Dewan Kesenian Jambi (DKJ)
bersama Pemerintah Provinsi Jambi (dalam hal ini Dinas Kebudayaan dan
Pariwisata Provinsi Jambi) pada tahun 2013 dan 2014 pernah membuat penghargaan
“Gong Betuah”. Anugerah tertinggi bidang budaya kategori perseorangan tersebut melibatkan tim
ahli/seleksi dengan aturan kriteria dan mekanisme pemilihan yang ketat bagi
calon penerima.
Bentuk penghargaan Gong
Betuah itu, selain berupa uang santunan apresiasi, juga pin emas dengan berat 5
suku 24 karat (berisikan simbol Gong, Lira dan Keris Siginjei) dan piagam
penghargaan. Jumlah uang yang diterima oleh peraih anugerah Gong Betuah masih
tergolong kecil, jauh bila dibandingkan dengan AKI.
Tersebab kepengurusan DKJ
periode 2015-2018 mandek, anugerah itu diteruskan oleh Dinas Kebudayaan dan
Pariwisata Provinsi Jambi dan diberikan saat perhelatan Malam Keagungan Melayu
Jambi, rangkaian dari perayaan Ulang Tahun Provinsi Jambi setiap 6
Januari. Namun, saya tidak mengetahui
persis, bagaimana aturan, mekanisme pemilihan dan bentuk penghargaannya setelah
tidak lagi dikelola Dewan Kesenian Jambi. Apakah masih Gong Betuah atau dengan
nama lain? Sejurus hal itu, bagaimana pula anugerah kebudayaan di tingkat
Kabupaten/Kota di Provinsi Jambi? Saya juga tidak tahu pasti.

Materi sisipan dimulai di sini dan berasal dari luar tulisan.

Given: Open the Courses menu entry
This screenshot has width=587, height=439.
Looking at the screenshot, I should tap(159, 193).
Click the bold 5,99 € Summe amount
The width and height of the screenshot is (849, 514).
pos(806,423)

Hal ini penting saya kemukakan agar geliat kebudayaan Jambi tumbuh dan berkembang melalui hasil kerja budayawan/seniman di seantero Provinsi Jambi yang betul-betul diapresiasi pemerintah daerah. Di samping itu, anugerah kebudayaan daerah perlu disiapkan melalui proses pemilihan secara transparan dan dapat dipertanggungjawabkan oleh tim ahli sesuai kepakaran, sehingga dapat diterima oleh publik, terutama dari kalangan pegiat maupun komunitas budaya.
Gagasan di atas sejalan
dengan amanat Pasal 10 dan Pasal 11 Peraturan Daerah (Perda) Provinsi Jambi
Nomor 5 Tahun 2023 tentang Perubahan Atas Peraturan Daerah Provinsi Jambi Nomor
7 Tahun 2013 tentang Pelestarian dan Pengembangan Budaya Melayu Jambi. Begitu
juga amanat Pasal 90 dalam Peraturan Pemerintah (PP) Nomor 87 Tahun 2021
tentang Peraturan Pelaksanaan Undang-Undang Nomor 5 Tahun 2017 tentang Pemajuan
Kebudayaan bahwa Pemerintah Pusat dan Pemerintah Daerah dapat memberikan
penghargaan yang sepadan kepada pihak yang berprestasi atau berkontribusi luar
biasa sesuai dengan prestasi dan kontribusinya dalam Pemajuan Kebudayaan.
Dengan demikian, political
will Pemerintah Provinsi Jambi di bawah kepemimpinan Gubenur Al-Haris untuk pemajuan kebudayaan benar-benar diuji.
*Kota Jambi, 26 Desember 2024. Tulisan ini terbit pertama kali di portal Pusat Kebudayaan Jambi.
*Berikut tulisan-tulisan saya lainnya:
- Pilgub Jambi 2024 dan Peta Jalan Pemajuan Kebudayaan
- Pilkada Jambi dan Nyanyian Sunyi Sepanjang Oktober (2024)
- Najwa Sihab dan Peradaban Yang Hilang di Muaro Jambi (2024)
- Polemik di Balik Gelar Adat Melayu Jambi (2024)
- Apa dan Kenapa MWCF Jambi? (2024)
- Batu Bara sebagai Persoalan Kebudayaan: Sebuah Autokritik (2024)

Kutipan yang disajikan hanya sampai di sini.